**DOCUMENT EXTRACT**:
## START

This article is a continuation of a tradition where once a year, we summarize all the metrics that we can collect from our different tools to see how we are growing as a community.
It is good to see how we are doing, how are we growing ๐
If you are interested in previous years, look at this 2020 summary article.
Slack
We noted 1846 members at the end of 2021:
2020 | 2021 | |
New members | 490 | 877 |
In 2021 we also went through reorganization of the channels setup, created etiquette, and most importantly, got a standard subscription from Slack. We definitely are not going away from Slack.
Weekly active members
Slack is our primary community channel, a kind of direct connection between community members. In my opinion, it indicates the community's growth that is more active in the initiative.
For this year, I removed the stats about the number of posted messages. We have many messages posted by bots (about GitHub activity, for example) affecting the numbers. They are big but do not indicate only Slack activity.
Data is shown weekly and not daily, so the numbers are not affected by usually silent weekends.
2020 | 2021 | |
Active members weekly | 81 average | 174 average |
Active members posting messages weekly | 20 average | 40 average |
I think the median is accurate not only because it shows higher numbers. It basically eliminates super high weeks (like when we organized conferences) and weeks when we have lots of holidays simultaneously, like Christmas break.
LinkedIn grows like other channels. We mostly attract folks with job functions related to engineering (51%). Other are also tech but related to business development or product management.
I personally wish we actually reach more product managers (PM) than 2%. As a person that was a PM in the past, I remember how much specs and APIs were important for products and hope other PMs go that path too.
Followers and impressions
At the moment, we have 1534 followers. Unfortunately, LinkedIn memory is short and remembers only numbers one year back. I do not have access to January 2021 data.
In the case of a percentage increase, I take only numbers related to organic growth.
2020 | 2021 | |
Followers | 611 | 745 |
Impressions | 80 095 | 248 571 |
We published 265 posts on LinkedIn, and with a growing number of followers, it converted into many users visiting our website.
2020 | 2021 | |
Users | 715 | 1 857 |
New Users | 656 | 1 699 |
Sessions | 1 042 | 2 511 |
Sponsored marketing
We spent $1200 on paid marketing on LinkedIn to increase awareness about AsyncAPI Hackathon and Conference. We noticed a large increase in impressions on our sponsored posts. These sponsored posts did not link to our AsyncAPI website but to the conference registration site. To summarize, $1200 converted into 763 visits to the registration website and ... wait for it ... wait for it ... 15 registrations. I have to tell you that 2021 taught me that there is nothing better than organic marketing. Better pay $1200 to contributors for their work rather than give it out to LinkedIn.

## END

**GIVEN REQUEST A**:
Please list every metric name that appears as a row in the tables comparing 2020 and 2021 in the community metrics summary above.
**GIVEN REQUEST B**:
Using the community metrics summary above, answer each question on its own line:
(i) How many Slack members were noted at the end of 2021?
(ii) How many posts were published on LinkedIn?
(iii) How many registrations came from the $1200 spent on sponsored LinkedIn posts?

**DATA SECTION**:
## START

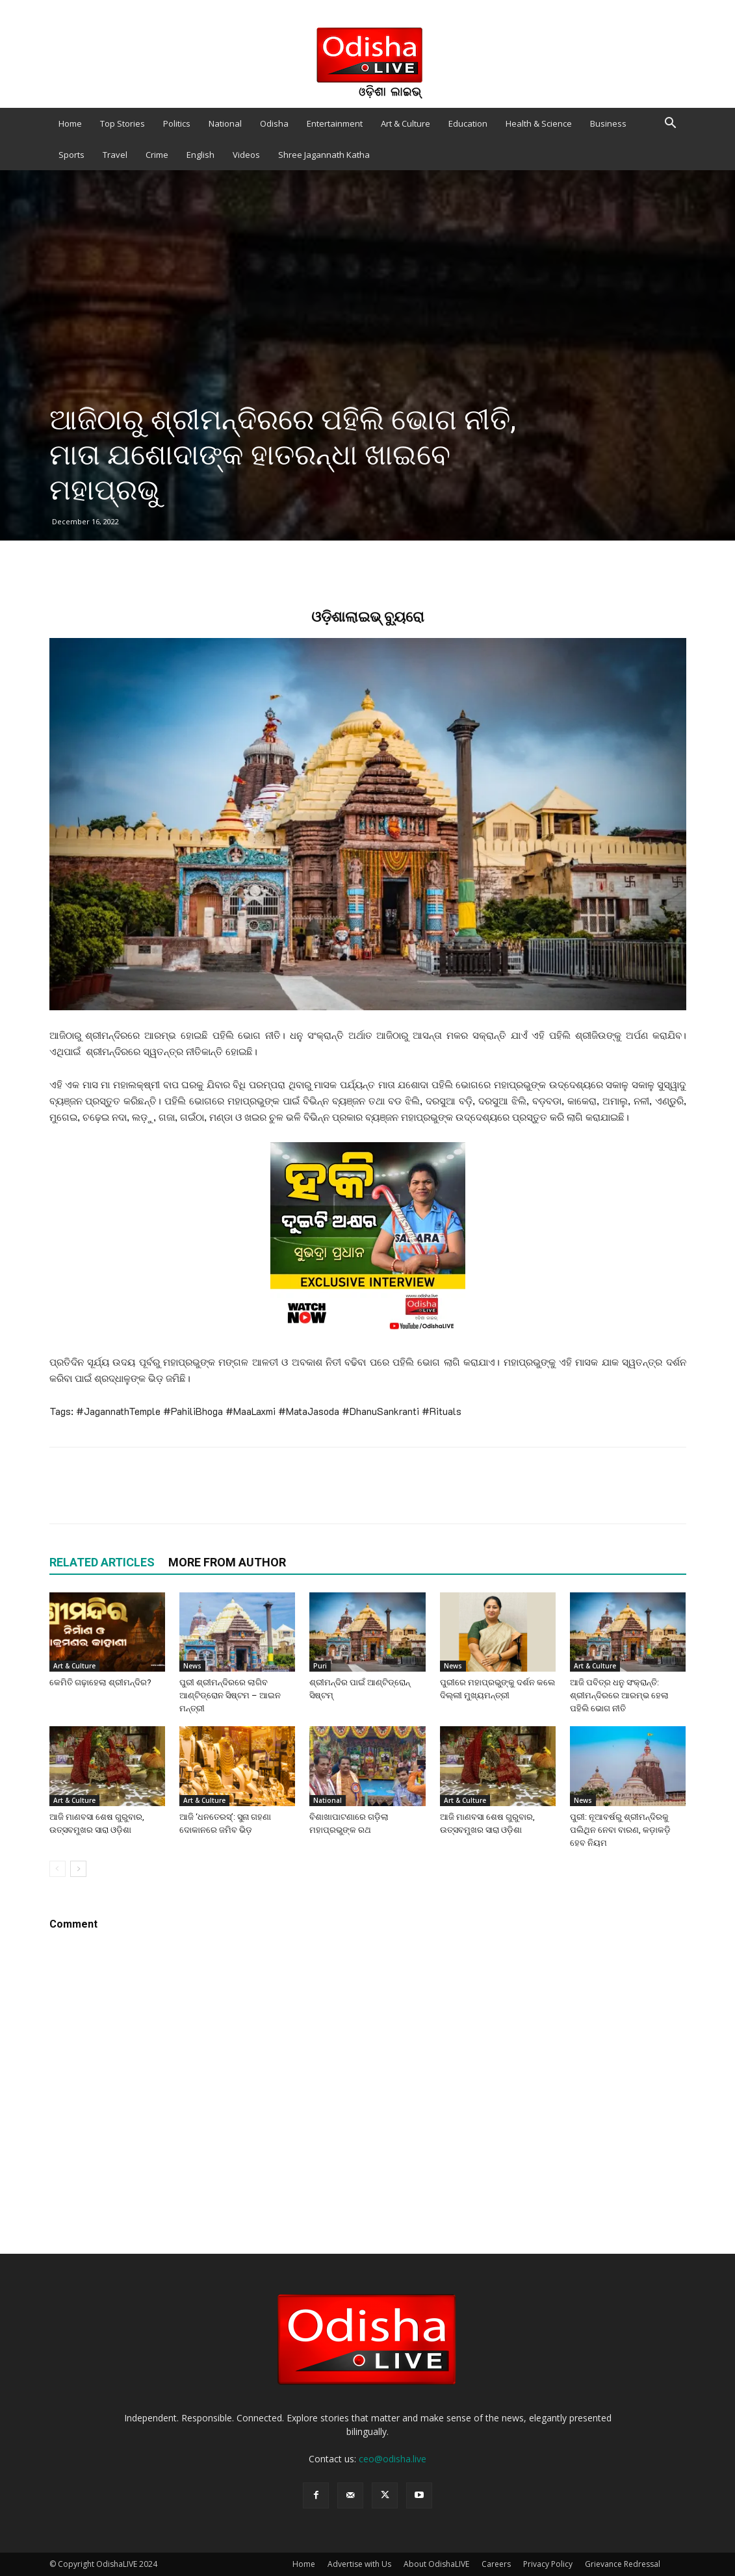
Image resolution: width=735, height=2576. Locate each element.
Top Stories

## END

**CORRECT RESPONSE A**:
New members
Active members weekly
Active members posting messages weekly
Followers
Impressions
Users
New Users
Sessions

**CORRECT RESPONSE B**:
(i) 1846
(ii) 265
(iii) 15